I have been trying to set up ThinLinc so I can connect remotely from my
MacBook to my Ubuntu desktop, but I am unable to get a working session.

Setup:

  • Server: Ubuntu 24.04.4 LTS, ThinLinc 4.20.0, running GNOME on Wayland
    (local display)
  • Client: macOS, ThinLinc client 4.20.0

What I have tried:
Since GNOME sessions exited immediately with code 143 (killed by SIGTERM,
likely due to conflict with the already-running local GNOME/Wayland
session), I installed XFCE4 and configured ThinLinc to use it instead.

The session log shows XFCE failing with the following errors:

(xfwm4): cannot open display: wayland-0
(xfce4-panel): Could not open X display
xfce4-panel: Unable to open display from environment variable
DISPLAY=‘wayland-0’, exiting.

It appears that the WAYLAND_DISPLAY environment variable from the local
session is leaking into the ThinLinc session, causing XFCE components to
try to connect to the Wayland compositor instead of the ThinLinc Xvnc
display (:10).

I attempted to fix this by adding the following to ~/.xsession:

unset WAYLAND_DISPLAY
unset DISPLAY
export DISPLAY=:10
exec startxfce4

However, after this change the session still does not connect, the ThinLinc
client on the Mac shows the loading screen but never presents a desktop,
and eventually disconnects without any error message.

Both vsmserver and vsmagent are running.
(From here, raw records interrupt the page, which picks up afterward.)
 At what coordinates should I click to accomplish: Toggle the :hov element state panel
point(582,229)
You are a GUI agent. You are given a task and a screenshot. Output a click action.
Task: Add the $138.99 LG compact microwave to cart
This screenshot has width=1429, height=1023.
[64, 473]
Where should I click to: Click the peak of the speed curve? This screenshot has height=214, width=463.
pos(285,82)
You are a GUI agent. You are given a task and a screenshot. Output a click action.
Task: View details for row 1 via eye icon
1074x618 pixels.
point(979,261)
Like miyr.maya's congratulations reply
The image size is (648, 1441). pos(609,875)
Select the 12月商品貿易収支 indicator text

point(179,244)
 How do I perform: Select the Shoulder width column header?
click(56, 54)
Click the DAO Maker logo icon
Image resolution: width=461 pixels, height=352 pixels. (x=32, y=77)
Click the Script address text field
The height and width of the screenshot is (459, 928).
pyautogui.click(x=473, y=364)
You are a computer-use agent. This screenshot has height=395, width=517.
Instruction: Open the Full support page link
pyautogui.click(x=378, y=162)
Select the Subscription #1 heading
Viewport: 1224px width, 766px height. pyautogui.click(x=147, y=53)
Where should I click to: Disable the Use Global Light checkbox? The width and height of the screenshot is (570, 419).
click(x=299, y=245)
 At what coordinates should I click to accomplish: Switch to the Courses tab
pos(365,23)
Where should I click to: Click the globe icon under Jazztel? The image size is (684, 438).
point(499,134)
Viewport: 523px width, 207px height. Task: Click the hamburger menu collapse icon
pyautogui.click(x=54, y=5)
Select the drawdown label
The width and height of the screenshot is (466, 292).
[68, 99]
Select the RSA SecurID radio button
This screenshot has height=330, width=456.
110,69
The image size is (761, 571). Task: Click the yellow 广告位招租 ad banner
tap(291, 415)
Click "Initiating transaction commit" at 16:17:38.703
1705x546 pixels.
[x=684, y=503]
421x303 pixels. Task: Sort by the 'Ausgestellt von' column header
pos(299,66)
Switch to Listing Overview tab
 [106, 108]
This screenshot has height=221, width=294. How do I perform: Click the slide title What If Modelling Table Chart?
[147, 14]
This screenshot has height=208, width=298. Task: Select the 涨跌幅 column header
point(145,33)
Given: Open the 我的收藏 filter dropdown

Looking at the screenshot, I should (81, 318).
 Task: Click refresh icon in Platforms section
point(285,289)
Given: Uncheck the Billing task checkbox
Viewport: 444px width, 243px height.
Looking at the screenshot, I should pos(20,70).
SSH is accessible on port 22. Port
904 is listening. The firewall (ufw) is inactive.

Any advice? :slight_smile:

Hi,

The core issue here is likely that most modern desktop environments don’t handle running multiple sessions as the same user very well. This is likely to be aggravated by the fact that one of the sessions is X11, and the other Wayland. One option might be to have two separate users, one for remote access via ThinLinc, and one for local console access.

Are you trying to access the local console session on your Ubuntu machine remotely? ThinLinc is a terminal server solution, so this isn’t actually a use-case we explicitly cater to. ThinLinc creates its own sessions, and is designed for multi-user systems. One way of handling this though is to connect via ThinLinc, even when sitting in front of the physical server. There’s a bit of discussion around this here:

Hope that helps!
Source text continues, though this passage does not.